### Exercise brief
Put every line of the items below into a Markdown table with the columns "Row" and "Line," numbering each line and skipping blank ones. Leave the pictures out.

#### Available records

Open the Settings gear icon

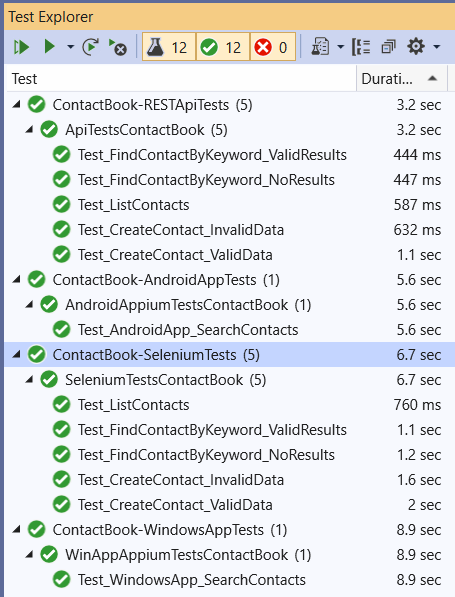416,47
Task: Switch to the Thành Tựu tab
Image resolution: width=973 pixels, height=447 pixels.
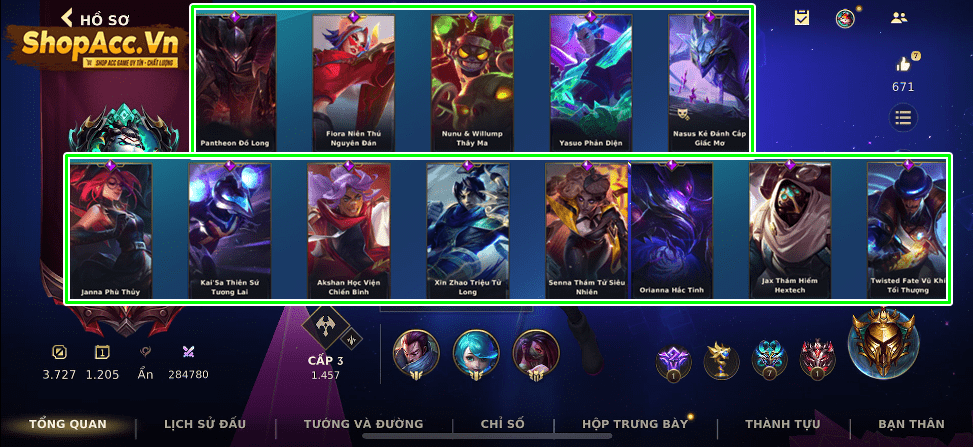Action: [x=782, y=425]
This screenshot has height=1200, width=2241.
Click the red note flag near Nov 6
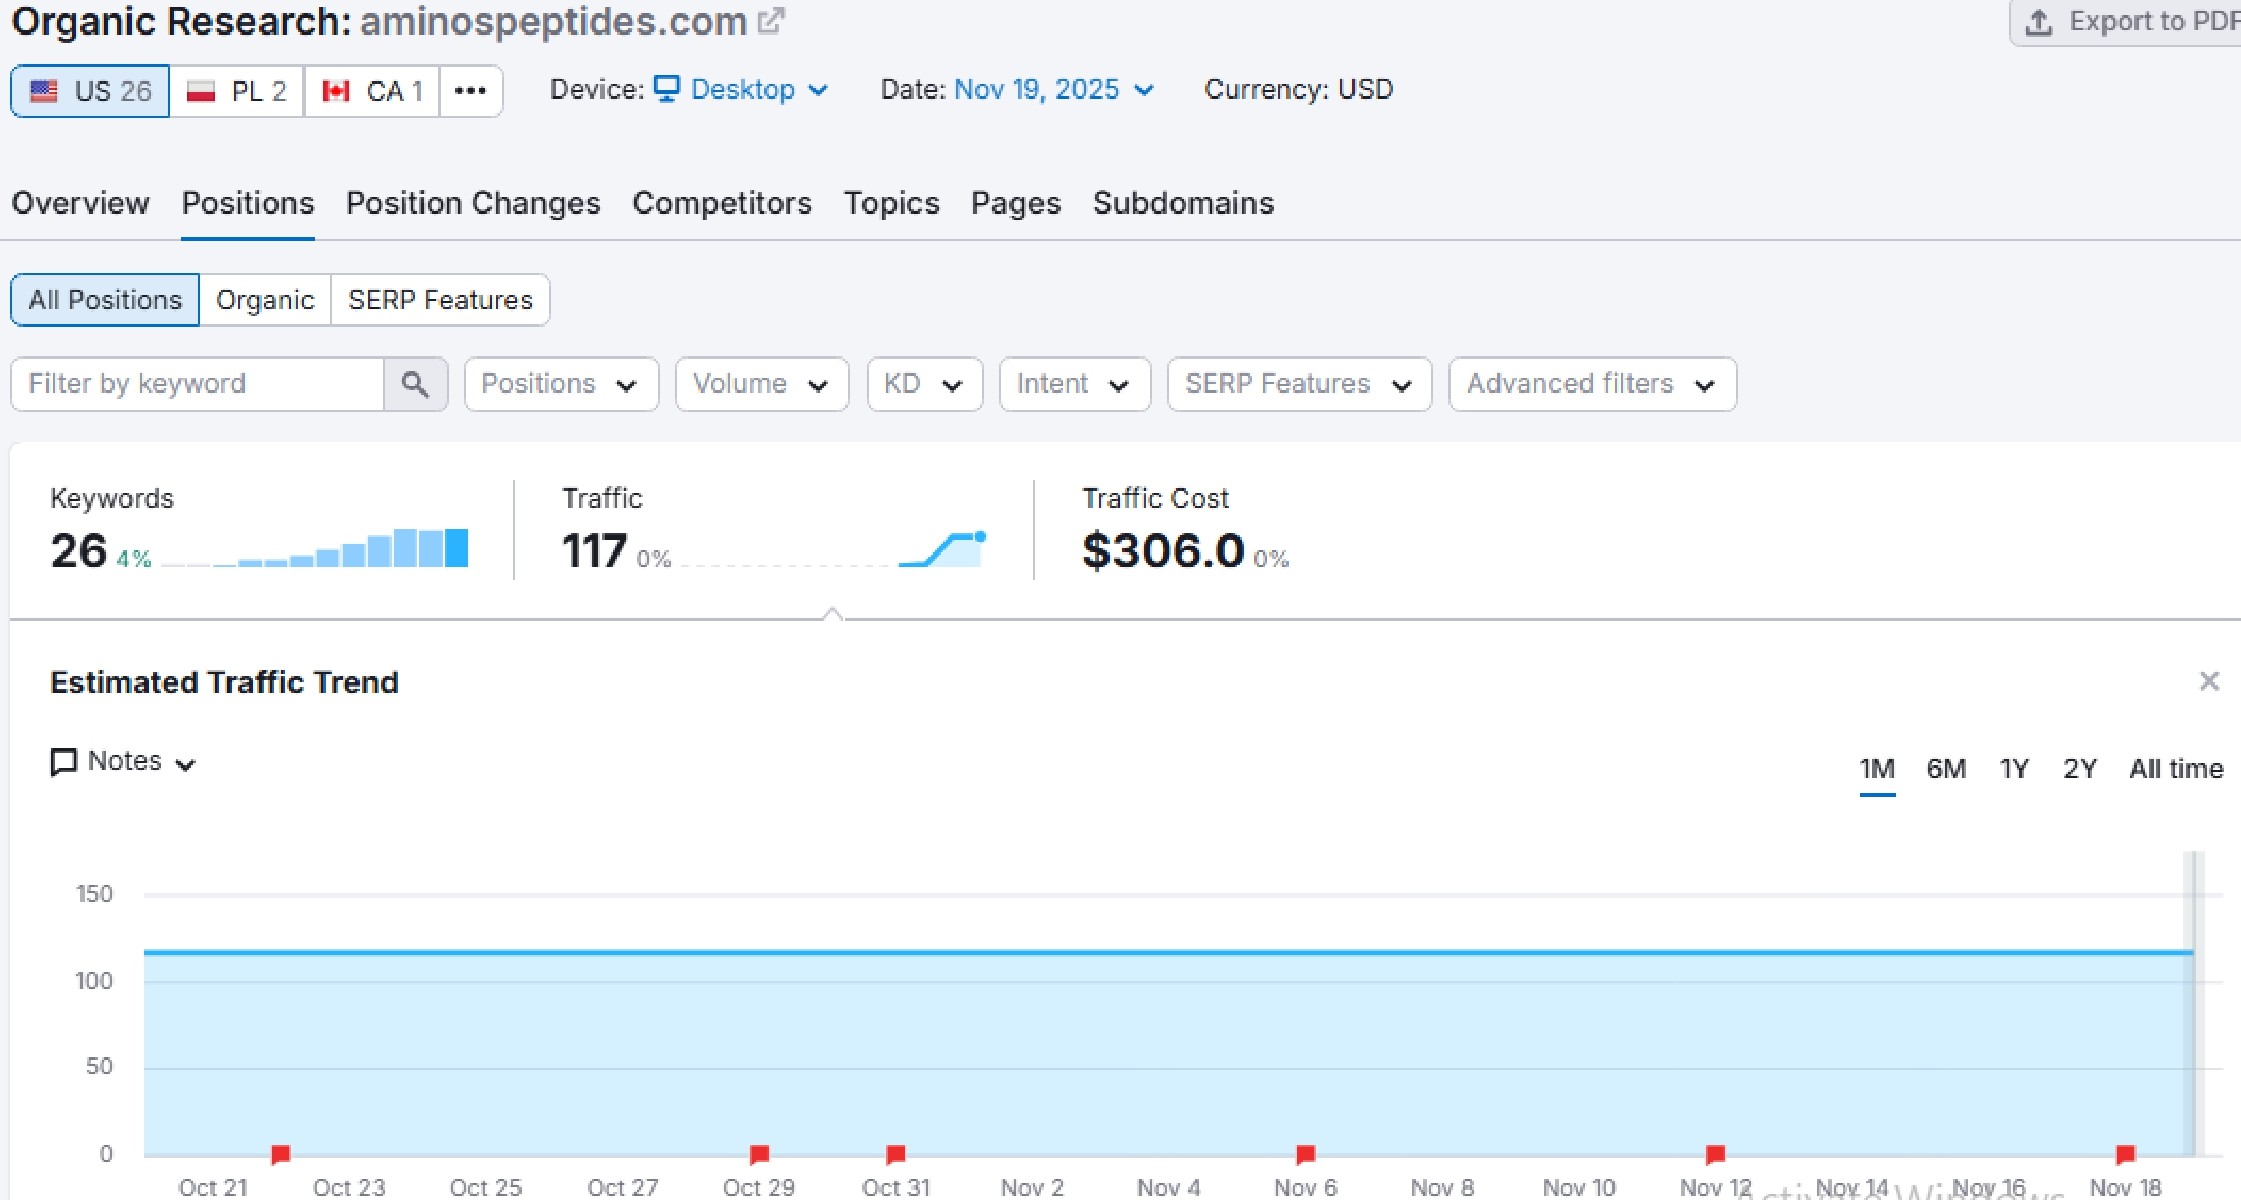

########

### Result of this task
| Row | Line |
|---|---|
| 1 | Open the Settings gear icon |
| 2 | 416,47 |
| 3 | Task: Switch to the Thành Tựu tab |
| 4 | Image resolution: width=973 pixels, height=447 pixels. |
| 5 | Action: [x=782, y=425] |
| 6 | This screenshot has height=1200, width=2241. |
| 7 | Click the red note flag near Nov 6 |